New reviews from The Movie Snob:

p.s. (C-). My better judgment was to avoid this movie because its plot is so similar to that of the terrible Nicole Kidman vehicle Birth. But I plunged in anyway, mostly because it stars Laura Linney, whom I have liked ever since seeing her for the first time in the wonderful You Can Count on Me. I thought I saw somewhere that there’s some other connection between that movie and this one, maybe the same producer or something. But Linney’s fine performance can’t overcome the inherent problems of the storyline. In this movie, Linney is Louise Harrington, admissions director of Columbia’s fine arts program. Her life, which appears none too happy, is thrown into turmoil by the appearance of the grad-school application of one F. Scott Feinstadt (Topher Grace, of That 70’s Show), who turns out to be the spitting image of Harrington’s long-deceased high-school sweetheart (who was also named Scott Feinstadt).

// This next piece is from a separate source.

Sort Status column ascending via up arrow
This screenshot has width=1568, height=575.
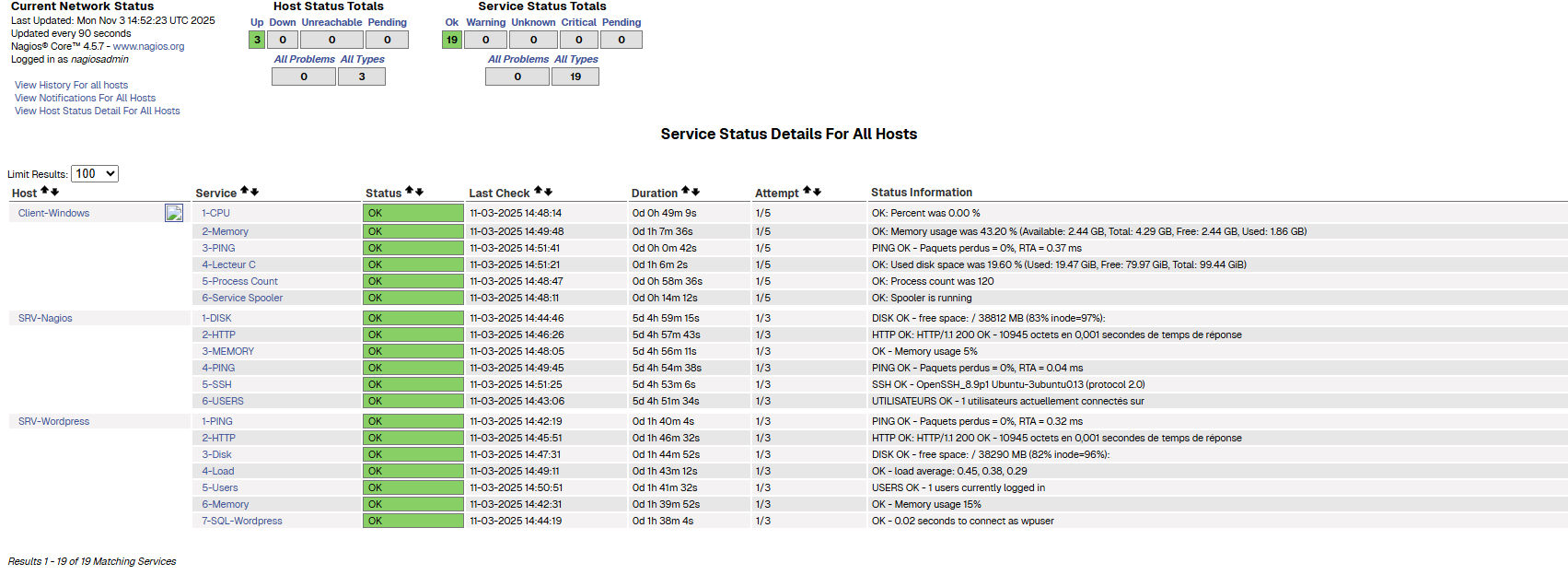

Harrington quickly departs from the approved admissions process where young Feinstadt is concerned, and other disturbing behavior by other characters is discussed if not actually shown on screen. I liked it better than Birth, probably because this apparently reincarnated lover is at least in his early 20’s, instead of being ten. And I think the characters in this movie react to the bizarre coincidence of Feinstadt’s existence a little more believably than the characters in Birth did to their mystery boy. Still, is p.s. a good movie? No. Do yourself a favor and go rent You Can Count on Me instead.

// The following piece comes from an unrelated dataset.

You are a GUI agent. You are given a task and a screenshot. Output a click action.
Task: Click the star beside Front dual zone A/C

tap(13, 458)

Titanica (D+). While I was home for Thanksgiving, I made my usual pilgrimage to Arkansas’ only IMAX theater to check out the new movie. It turned out to be this very old and not very good movie about the Titanic. The focal point was a 1987 Soviet (!) expedition to the wreck, and there was some decent footage from the expedition’s deep dives to the site. And interspersed throughout the film were a few comments about the wreck from a survivor of the disaster (she was seven at the time). But the movie felt very padded, and ended quite abruptly. James Cameron’s 3-D IMAX movie about his expedition, Ghosts of the Abyss, was much better and more informative.